» Problem details: Find and copy every line in the records that includes the string "with".

◆ ◆ ◆ ◆

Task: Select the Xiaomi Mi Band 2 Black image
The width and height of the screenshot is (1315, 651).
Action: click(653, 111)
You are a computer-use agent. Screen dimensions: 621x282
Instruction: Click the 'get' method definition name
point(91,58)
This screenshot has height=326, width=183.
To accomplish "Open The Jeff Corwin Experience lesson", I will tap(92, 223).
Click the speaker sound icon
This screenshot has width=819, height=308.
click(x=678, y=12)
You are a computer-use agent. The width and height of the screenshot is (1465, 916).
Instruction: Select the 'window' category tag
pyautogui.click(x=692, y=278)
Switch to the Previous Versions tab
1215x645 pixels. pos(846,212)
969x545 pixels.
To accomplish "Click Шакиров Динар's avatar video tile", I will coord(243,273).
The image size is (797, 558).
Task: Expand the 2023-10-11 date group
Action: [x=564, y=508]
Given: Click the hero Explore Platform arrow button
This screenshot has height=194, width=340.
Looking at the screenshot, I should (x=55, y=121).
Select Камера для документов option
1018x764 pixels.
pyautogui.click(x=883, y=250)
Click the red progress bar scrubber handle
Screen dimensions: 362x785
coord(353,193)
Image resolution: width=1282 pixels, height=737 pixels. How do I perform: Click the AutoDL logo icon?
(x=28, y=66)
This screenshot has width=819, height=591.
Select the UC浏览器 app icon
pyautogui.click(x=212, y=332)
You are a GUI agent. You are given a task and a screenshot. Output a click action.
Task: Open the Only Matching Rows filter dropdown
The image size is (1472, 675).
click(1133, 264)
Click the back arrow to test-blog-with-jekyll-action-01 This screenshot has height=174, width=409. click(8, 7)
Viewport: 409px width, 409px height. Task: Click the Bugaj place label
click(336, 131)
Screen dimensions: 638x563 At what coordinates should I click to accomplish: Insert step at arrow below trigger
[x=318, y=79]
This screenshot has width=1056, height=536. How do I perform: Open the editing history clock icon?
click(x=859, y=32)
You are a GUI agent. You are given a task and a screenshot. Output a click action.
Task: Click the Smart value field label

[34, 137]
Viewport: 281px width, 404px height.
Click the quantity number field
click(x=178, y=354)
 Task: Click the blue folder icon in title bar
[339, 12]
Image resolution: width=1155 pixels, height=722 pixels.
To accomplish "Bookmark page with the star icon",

◆ ◆ ◆ ◆

» Exercise output:
Click the back arrow to test-blog-with-jekyll-action-01 This screenshot has height=174, width=409. click(8, 7)
To accomplish "Bookmark page with the star icon",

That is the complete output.